Cystic fibrosis currently has no treatment capable of interrupting its progression. For the first time, gene therapy has succeeded in this.
First hope for treatment in cystic fibrosis. Inhaled gene therapy stabilizes the pulmonary symptoms of the disease. The results of a phase II clinical trial are published in the Lancet Respiratory Medicine. The patients inhaled for a year a solution to replace the defective genes responsible for the disease.

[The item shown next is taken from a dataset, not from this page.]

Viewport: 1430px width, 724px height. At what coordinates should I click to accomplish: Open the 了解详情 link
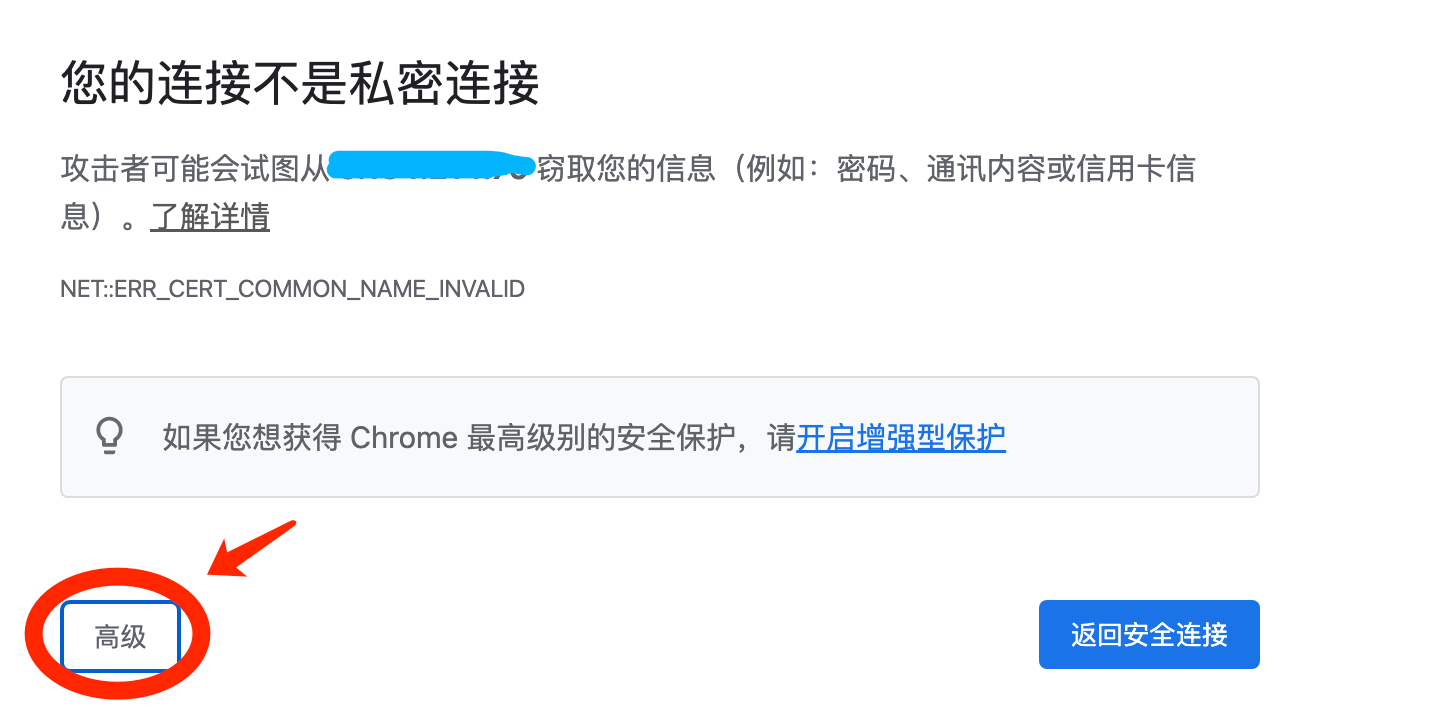coord(210,217)
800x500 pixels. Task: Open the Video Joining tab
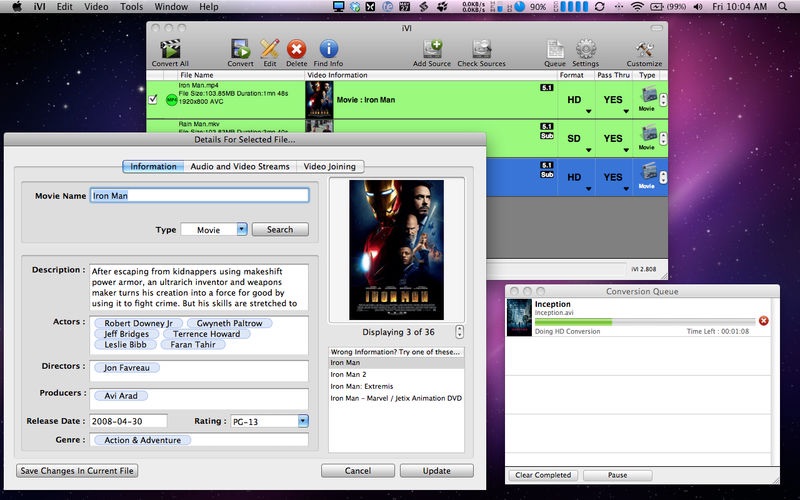330,166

136 patients with cystic fibrosis over 12 years of age were included in this randomized trial. 78 of them received 5 milliliters of a solution containing DNA fragments (pGM169 / GL67A), the rest a saline solution (placebo). Participants inhaled their treatment once a month for a year. In the case of gene therapy, this made it possible to deliver corrected copies of defective genes (CFTR) directly to the surface of the lungs.
Few side effects
Researchers regularly assessed participants’ lung function by measuring the volume of air exhaled in one second. After two years, the improvement is more marked by 3.7% in the volunteers undergoing gene therapy compared to the placebo group. According to Prof. Stephen Hyde, co-author of the study, it is more the result of stabilization of cystic fibrosis than of a real improvement. But “stabilizing lung disease is a goal in itself. We are continuing other studies on non-viral gene therapies, with different doses and drug combinations and more efficient vectors. “
This is the first time that gene therapy has demonstrated its benefits in cystic fibrosis. But these good results are tempered by a very variable reaction. Patients with the worst respiratory function at the start of the clinical trial saw the effect of therapy doubled. For others, it was minimal.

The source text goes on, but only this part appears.